We’ll get there. Did you know Francis Amasa Walker was an indexing proponent? President of MIT, 1881-1897. Another was Simon Newcomb—astronomer, economist, so illustrious in his day that he was identified by H.G. Wells as the theorist behind the time machine. Alfred Marshall… I could go on; actually I will—they’ll all my 400-year timeline post; I’m in the 1830s at the moment.
Bruce Middleton
All it would take is one good argument at the level of mechanism: what is good—nay, better—about a ruler that shrinks by a factor of 6 in 50 years? Mechanism—not faith that someone else must know about mechanism. An actual grounded reason.

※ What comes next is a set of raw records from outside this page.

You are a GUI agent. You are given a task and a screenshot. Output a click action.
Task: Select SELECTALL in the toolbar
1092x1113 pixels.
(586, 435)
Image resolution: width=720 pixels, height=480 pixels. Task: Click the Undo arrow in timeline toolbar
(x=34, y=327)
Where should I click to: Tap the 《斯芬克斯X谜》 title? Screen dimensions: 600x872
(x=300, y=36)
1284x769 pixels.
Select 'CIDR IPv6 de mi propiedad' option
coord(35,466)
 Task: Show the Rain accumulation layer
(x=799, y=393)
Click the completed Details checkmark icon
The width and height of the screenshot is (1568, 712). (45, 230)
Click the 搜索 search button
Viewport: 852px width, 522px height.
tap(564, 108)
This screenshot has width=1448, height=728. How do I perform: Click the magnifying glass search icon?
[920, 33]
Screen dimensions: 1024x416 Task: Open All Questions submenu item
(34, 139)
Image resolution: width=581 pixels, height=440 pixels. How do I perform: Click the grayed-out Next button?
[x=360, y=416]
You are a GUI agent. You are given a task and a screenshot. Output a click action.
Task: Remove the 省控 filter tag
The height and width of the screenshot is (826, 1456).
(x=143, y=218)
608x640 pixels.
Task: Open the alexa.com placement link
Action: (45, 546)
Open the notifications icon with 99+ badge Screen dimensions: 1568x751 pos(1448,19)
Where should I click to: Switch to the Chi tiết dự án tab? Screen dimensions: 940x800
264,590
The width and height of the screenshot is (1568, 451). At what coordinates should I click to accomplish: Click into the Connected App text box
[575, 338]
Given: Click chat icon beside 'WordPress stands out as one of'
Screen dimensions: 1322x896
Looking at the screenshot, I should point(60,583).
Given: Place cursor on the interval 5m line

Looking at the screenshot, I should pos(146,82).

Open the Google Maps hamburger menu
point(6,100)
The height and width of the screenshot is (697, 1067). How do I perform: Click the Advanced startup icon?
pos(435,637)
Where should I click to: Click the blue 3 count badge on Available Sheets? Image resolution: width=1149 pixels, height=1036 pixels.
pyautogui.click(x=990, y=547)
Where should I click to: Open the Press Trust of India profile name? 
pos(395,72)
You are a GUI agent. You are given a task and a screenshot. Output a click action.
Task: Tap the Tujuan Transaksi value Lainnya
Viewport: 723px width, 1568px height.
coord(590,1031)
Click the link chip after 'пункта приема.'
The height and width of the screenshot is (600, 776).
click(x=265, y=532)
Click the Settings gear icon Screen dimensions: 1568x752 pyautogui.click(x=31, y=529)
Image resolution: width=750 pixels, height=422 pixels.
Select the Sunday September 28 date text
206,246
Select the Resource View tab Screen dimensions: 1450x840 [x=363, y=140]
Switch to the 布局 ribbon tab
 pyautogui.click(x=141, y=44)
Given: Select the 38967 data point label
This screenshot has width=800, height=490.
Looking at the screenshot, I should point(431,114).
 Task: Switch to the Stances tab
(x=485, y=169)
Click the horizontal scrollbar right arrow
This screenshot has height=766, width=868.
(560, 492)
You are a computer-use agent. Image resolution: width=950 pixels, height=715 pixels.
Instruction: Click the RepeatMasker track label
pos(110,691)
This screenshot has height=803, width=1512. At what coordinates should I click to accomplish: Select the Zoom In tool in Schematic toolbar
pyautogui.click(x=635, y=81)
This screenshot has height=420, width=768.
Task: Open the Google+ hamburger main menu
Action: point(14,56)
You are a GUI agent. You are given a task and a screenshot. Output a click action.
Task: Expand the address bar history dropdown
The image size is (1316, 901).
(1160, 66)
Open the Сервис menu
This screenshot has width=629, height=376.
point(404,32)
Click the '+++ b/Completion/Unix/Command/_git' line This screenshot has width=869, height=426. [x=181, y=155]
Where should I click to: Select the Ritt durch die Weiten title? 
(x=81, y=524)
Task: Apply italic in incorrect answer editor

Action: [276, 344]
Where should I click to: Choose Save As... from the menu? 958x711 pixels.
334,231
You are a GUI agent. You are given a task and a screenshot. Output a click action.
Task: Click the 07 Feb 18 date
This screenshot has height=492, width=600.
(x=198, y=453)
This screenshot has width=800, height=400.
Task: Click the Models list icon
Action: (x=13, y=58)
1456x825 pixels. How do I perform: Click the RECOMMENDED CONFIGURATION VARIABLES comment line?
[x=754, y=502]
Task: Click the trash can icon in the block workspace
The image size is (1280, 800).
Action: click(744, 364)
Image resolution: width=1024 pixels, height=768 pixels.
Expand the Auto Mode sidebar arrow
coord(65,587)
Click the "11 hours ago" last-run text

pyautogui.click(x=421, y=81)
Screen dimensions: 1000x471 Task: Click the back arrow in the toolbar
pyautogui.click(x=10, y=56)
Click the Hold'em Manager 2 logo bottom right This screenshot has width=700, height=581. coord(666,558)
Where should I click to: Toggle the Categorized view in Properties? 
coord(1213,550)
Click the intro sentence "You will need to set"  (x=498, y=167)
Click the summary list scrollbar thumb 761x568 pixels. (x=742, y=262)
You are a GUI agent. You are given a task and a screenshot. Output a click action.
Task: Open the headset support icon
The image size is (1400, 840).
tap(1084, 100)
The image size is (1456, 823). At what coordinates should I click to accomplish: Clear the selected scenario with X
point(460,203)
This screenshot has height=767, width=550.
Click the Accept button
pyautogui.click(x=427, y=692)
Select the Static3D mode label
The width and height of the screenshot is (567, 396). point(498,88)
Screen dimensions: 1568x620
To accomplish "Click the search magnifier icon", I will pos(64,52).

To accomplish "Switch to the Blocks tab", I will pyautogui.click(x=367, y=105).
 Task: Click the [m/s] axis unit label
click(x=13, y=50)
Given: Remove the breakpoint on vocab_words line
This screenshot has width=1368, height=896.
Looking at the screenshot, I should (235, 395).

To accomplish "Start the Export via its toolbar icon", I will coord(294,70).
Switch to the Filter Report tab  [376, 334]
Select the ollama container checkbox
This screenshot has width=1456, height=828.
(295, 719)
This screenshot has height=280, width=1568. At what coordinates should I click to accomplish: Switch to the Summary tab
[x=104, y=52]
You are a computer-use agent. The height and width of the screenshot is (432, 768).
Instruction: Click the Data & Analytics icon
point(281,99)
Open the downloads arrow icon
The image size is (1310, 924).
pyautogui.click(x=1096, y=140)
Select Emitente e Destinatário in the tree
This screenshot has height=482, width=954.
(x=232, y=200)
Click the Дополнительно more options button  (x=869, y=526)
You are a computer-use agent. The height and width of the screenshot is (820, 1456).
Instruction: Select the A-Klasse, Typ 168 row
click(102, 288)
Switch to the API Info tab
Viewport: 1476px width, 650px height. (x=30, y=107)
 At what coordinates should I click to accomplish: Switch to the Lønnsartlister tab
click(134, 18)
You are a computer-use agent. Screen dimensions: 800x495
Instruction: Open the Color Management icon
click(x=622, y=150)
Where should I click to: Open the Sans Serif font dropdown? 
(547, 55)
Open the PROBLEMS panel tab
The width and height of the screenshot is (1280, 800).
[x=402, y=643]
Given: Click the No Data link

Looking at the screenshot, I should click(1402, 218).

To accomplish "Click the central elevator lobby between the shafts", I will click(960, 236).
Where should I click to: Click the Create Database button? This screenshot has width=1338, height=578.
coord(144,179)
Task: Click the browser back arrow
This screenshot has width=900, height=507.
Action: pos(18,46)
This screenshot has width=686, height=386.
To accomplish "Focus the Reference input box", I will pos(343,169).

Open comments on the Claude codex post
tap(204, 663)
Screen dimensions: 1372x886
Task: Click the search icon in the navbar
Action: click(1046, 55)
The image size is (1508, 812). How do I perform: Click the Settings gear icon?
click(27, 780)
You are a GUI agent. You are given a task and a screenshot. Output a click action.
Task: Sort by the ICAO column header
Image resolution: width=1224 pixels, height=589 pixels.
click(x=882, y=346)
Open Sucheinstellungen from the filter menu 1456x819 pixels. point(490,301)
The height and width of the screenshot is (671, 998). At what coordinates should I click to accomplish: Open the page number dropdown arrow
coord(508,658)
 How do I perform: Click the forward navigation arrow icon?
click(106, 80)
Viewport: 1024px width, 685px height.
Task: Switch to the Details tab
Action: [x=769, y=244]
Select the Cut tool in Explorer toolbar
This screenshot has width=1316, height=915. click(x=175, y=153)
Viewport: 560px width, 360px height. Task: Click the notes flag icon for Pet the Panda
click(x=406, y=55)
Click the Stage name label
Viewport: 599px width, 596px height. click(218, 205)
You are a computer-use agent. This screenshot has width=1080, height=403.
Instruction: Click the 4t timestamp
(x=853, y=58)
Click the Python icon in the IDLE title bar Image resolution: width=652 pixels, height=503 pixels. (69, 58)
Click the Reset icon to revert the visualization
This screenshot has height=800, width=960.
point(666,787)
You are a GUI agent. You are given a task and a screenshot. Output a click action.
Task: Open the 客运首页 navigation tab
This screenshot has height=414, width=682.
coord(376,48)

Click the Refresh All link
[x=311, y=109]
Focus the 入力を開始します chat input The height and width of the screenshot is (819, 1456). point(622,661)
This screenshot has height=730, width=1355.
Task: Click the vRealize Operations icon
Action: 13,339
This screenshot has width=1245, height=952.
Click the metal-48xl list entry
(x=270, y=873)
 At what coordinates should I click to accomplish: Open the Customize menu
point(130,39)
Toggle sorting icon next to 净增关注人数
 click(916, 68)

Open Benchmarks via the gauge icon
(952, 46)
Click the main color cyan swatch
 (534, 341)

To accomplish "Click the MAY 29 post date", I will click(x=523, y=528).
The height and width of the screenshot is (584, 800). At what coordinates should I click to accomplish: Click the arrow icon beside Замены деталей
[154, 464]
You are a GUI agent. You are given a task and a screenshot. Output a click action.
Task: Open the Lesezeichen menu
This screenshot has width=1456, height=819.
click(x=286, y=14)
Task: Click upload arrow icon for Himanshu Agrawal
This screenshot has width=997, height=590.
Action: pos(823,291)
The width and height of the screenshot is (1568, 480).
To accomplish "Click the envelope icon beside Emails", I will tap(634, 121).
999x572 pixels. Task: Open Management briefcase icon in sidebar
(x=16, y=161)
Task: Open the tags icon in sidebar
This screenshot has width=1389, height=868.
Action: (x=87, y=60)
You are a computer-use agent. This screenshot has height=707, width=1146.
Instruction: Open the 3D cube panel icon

Also—what is better about reducing borrowing power by a third? Check out my 75-year graph. Simple concept: borrowing power with and without indexing. Generate your own graph, if you doubt mine; it’s not very hard. Mechanism, not hearsay. Argument from reputation is the opposite of science.
A 400-year timeline of failed attempts to fix a lethal bug in the human software of inherited concepts
Your primary argument takes me by surprise. The word “common” in that context doesn’t mean universal, and I think it’s fair to say that the inferring would start from the theorem itself, which includes the names. Anyhow—if at the end of the day Less Wrong votes that the theorem is refuted on this technicality, I will pay up.
I liked Morrison; only met him twice. His small television was fringed with orange pop-poms like a Hindu shrine; I wondered it that was a satirical comment.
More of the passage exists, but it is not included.